The request, obtained by the Huffington Post, calls on the administration to seek out firms "who pay a living wage, offer fair healthcare and retirement benefits, grant paid leave for sickness and care-giving, provide full-time hours and stable schedules, and give workers a voice through collective bargaining so they do not need to strike to be heard."
The faces of the "Fight": On April 15, low-wage employees from chains like McDonald's and Wendy's mobilized under the banner of the #Fightfor15 movement, which is asking for "$15 an hour and the right to form a union without retaliation." Organizers told Mic at the time that the protests reached 236 cities in the U.S. and 35 countries.
The senators began their letter by thanking Obama for a different executive order, signed after his State of the Union address in February 2014, which raised the minimum wage for federal contract workers to $10.10 an hour. Going forward, the senators are calling on the White House to "build on that momentum" and "declare that the federal government will invest our taxpayer dollars to incentivize model employers that commit to creating good jobs and to rebuilding America's ailing middle class."

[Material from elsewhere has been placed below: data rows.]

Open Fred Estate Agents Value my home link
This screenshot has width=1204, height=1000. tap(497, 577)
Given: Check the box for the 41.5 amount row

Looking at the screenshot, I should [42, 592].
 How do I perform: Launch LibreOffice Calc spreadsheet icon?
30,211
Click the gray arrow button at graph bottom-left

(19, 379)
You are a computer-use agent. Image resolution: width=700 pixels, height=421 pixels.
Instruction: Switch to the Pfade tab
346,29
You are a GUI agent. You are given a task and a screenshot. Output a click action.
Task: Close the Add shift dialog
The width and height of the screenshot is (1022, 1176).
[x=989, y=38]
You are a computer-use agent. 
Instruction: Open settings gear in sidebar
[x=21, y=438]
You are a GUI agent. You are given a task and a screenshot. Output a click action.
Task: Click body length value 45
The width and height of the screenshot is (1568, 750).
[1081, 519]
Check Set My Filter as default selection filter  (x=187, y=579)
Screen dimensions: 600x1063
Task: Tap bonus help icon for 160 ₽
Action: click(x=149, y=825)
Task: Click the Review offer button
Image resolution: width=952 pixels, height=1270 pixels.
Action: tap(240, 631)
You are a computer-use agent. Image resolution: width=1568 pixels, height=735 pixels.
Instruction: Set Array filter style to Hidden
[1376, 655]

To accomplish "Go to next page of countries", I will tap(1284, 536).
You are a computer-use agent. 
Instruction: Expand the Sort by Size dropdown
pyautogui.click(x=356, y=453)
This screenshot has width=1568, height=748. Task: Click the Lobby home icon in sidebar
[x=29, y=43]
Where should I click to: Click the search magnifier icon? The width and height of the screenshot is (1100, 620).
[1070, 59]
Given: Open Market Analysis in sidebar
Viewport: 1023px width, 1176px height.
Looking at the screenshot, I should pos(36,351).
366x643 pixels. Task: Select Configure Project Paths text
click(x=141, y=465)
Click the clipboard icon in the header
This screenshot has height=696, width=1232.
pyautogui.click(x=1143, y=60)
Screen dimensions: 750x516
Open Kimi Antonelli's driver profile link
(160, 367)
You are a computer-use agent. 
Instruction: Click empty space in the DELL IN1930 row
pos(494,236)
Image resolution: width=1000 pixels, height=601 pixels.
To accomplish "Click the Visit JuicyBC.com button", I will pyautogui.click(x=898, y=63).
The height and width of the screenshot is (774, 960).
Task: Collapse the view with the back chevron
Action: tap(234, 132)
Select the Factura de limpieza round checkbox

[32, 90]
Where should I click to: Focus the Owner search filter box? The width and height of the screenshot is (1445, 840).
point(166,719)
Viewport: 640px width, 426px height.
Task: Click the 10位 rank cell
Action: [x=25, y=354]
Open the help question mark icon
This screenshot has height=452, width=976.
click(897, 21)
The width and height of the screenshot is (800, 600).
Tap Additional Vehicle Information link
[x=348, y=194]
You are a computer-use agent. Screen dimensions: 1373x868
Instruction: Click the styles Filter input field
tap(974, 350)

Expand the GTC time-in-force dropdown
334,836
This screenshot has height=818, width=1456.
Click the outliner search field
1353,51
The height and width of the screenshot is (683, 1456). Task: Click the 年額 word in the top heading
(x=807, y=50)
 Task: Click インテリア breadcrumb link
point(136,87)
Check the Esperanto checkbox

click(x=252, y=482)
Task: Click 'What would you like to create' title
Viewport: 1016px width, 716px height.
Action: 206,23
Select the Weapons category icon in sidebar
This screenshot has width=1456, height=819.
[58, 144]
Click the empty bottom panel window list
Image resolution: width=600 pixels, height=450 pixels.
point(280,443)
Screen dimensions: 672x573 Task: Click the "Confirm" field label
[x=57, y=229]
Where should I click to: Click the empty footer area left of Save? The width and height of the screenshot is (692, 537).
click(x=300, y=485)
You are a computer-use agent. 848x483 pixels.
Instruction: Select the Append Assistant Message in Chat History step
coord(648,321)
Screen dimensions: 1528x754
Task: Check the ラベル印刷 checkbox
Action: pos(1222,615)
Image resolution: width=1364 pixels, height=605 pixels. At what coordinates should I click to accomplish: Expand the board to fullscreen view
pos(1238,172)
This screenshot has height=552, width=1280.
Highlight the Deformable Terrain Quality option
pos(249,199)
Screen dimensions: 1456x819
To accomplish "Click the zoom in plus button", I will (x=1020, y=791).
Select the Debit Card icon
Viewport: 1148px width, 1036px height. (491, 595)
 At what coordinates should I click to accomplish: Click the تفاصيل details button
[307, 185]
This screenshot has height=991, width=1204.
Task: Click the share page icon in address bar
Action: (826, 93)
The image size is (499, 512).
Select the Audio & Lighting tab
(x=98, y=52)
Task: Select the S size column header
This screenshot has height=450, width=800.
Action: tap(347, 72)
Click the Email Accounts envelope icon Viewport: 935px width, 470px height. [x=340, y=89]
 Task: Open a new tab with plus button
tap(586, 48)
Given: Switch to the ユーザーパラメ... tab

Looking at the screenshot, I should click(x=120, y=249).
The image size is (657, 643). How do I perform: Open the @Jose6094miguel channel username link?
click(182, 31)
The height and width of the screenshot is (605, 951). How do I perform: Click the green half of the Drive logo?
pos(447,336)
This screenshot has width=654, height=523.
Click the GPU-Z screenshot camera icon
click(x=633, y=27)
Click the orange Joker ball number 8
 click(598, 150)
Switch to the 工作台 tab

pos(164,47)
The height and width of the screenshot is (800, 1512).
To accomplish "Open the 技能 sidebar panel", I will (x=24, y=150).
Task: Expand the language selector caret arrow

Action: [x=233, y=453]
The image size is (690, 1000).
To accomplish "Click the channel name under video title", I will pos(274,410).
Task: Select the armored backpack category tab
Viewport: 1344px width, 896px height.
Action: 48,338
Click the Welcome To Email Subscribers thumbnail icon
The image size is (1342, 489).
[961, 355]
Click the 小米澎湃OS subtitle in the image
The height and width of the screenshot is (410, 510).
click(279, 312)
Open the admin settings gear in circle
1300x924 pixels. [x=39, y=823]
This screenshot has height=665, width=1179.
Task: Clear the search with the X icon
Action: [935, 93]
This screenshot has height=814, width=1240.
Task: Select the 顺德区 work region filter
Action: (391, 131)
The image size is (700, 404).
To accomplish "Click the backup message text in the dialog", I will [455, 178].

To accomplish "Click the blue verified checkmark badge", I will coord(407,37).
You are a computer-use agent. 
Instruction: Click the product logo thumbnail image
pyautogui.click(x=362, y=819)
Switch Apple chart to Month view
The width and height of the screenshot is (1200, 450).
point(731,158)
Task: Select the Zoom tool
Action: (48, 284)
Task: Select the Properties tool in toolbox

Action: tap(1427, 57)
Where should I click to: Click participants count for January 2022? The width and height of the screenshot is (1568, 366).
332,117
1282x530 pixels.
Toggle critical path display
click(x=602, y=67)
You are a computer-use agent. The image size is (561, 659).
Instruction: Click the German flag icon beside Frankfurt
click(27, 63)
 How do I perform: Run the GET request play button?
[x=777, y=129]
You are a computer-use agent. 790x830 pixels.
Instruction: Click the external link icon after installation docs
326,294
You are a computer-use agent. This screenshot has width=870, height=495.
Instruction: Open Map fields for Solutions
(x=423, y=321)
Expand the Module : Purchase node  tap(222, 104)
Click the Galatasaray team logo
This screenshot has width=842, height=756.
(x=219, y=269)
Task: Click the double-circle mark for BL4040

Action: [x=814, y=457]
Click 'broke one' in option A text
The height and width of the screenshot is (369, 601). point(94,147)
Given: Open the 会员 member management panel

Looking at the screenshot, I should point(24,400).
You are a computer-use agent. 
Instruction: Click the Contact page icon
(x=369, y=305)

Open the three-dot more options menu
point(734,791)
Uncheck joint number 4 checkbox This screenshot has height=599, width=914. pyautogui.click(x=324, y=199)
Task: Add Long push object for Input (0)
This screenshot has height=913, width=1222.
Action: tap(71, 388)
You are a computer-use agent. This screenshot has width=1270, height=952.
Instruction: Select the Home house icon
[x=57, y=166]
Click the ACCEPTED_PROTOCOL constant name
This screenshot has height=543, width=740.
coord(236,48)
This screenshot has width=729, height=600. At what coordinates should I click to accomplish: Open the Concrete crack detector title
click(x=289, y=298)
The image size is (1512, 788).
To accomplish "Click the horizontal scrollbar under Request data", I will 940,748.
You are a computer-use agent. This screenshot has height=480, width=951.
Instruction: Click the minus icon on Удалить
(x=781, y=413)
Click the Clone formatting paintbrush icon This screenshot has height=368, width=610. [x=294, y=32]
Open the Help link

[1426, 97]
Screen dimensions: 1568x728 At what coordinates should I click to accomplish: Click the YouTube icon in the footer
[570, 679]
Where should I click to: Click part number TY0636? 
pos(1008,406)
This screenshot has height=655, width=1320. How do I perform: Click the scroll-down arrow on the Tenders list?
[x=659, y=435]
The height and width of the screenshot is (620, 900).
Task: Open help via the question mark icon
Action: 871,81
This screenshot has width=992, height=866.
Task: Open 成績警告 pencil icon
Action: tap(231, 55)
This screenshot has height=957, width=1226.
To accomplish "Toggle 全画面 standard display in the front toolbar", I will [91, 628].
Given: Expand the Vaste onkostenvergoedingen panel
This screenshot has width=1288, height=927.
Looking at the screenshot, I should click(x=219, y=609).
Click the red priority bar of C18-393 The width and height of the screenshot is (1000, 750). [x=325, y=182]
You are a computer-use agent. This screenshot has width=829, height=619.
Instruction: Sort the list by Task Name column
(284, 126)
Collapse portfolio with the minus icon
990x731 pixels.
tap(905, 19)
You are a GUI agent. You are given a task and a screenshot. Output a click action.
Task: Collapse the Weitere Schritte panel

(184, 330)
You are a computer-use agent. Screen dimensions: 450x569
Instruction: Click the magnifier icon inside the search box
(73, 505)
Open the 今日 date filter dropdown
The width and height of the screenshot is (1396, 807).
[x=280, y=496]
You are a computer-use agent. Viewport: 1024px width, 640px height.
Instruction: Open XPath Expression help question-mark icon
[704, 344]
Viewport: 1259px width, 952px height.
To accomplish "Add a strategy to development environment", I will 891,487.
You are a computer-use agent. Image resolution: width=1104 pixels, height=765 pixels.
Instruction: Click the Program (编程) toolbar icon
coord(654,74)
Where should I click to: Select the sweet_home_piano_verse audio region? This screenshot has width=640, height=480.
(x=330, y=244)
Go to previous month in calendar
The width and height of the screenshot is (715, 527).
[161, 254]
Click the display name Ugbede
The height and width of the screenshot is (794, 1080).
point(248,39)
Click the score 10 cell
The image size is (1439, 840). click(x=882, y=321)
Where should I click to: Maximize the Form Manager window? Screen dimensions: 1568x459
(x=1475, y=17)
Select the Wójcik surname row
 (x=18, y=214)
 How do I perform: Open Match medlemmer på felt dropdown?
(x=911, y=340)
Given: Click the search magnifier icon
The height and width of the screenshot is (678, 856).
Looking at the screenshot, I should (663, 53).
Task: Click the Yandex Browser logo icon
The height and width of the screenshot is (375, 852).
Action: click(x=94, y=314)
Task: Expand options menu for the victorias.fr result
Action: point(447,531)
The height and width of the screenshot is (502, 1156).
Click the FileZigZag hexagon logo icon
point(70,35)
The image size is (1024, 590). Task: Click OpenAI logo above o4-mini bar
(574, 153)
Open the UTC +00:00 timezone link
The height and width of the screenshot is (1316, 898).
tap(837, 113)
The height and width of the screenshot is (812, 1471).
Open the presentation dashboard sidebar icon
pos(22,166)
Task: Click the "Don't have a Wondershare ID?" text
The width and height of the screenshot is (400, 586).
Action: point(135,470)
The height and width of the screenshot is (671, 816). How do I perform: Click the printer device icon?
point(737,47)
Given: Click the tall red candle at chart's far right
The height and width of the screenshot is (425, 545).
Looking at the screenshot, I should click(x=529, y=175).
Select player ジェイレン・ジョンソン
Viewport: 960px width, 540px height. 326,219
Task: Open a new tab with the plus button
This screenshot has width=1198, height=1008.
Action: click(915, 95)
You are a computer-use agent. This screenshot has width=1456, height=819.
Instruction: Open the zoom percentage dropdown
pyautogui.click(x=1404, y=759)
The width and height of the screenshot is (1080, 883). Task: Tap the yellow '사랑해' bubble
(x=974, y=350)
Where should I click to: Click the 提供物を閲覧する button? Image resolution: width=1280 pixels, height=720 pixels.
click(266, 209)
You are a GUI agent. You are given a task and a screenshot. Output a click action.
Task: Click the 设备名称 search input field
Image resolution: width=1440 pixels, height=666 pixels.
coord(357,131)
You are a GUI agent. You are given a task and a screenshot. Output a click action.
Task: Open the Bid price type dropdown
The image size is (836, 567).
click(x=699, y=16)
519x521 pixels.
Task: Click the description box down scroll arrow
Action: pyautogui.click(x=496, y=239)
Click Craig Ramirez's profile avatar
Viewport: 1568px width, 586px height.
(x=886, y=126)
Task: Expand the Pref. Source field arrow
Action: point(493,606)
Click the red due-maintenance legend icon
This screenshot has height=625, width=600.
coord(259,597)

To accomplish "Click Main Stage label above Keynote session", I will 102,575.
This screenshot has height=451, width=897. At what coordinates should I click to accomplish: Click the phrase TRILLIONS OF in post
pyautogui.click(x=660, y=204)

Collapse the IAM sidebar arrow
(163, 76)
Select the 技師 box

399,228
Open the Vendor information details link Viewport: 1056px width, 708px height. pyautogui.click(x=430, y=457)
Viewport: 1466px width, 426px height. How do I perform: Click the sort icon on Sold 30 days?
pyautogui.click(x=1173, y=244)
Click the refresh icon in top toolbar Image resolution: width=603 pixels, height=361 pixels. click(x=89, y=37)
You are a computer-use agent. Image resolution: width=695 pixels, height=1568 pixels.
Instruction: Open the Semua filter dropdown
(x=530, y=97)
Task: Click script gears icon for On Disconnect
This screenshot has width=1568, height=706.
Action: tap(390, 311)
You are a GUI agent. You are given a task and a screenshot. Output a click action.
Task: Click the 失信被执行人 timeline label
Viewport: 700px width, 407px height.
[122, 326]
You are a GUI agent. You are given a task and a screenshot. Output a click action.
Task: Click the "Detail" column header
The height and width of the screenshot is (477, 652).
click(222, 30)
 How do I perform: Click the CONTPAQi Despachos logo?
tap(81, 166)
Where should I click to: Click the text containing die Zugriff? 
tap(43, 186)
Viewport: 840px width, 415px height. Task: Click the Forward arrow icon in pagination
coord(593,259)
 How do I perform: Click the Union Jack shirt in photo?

Despite increased political pressure from a number of rapidly coalescing public movements and organized labor groups, the federal minimum wage for all workers remains at $7.25. In 2014, Seattle and San Francisco passed a $15 minimum wage in their cities, and four states, all Republican strongholds, voted in for legislation to boost their numbers in the 2014 elections. Still, data from the Economic Policy Institute shows how far the federal minimum has fallen behind inflation and worker productivity:
A bigger voice: "The federal minimum wage today is worth 25% less than it was back in 1968, even though minimum wage workers are far more educated and productive than they were decades ago," Amy Traub, a senior policy analyst at the think tank Demos, told Mic's Zeeshan Aleem last December. "It's not enough to live on, and it's not enough to support a family on, so it's no surprise that workers and their allies are organizing and calling for a raise."
Nearly six months into 2015, as the 2016 presidential election cycle spins into high gear, the ranks of workers' allies are growing in number and influence. Sanders, coauthor of Friday's letter with Sen. Dick Durbin (D-Ill.), has already shown his words can inspire significant policy movement from the Democratic frontrunner, former secretary of state Hillary Clinton. With Friday's letter, the "Fight for $15" now has a voice in American politics' biggest arena.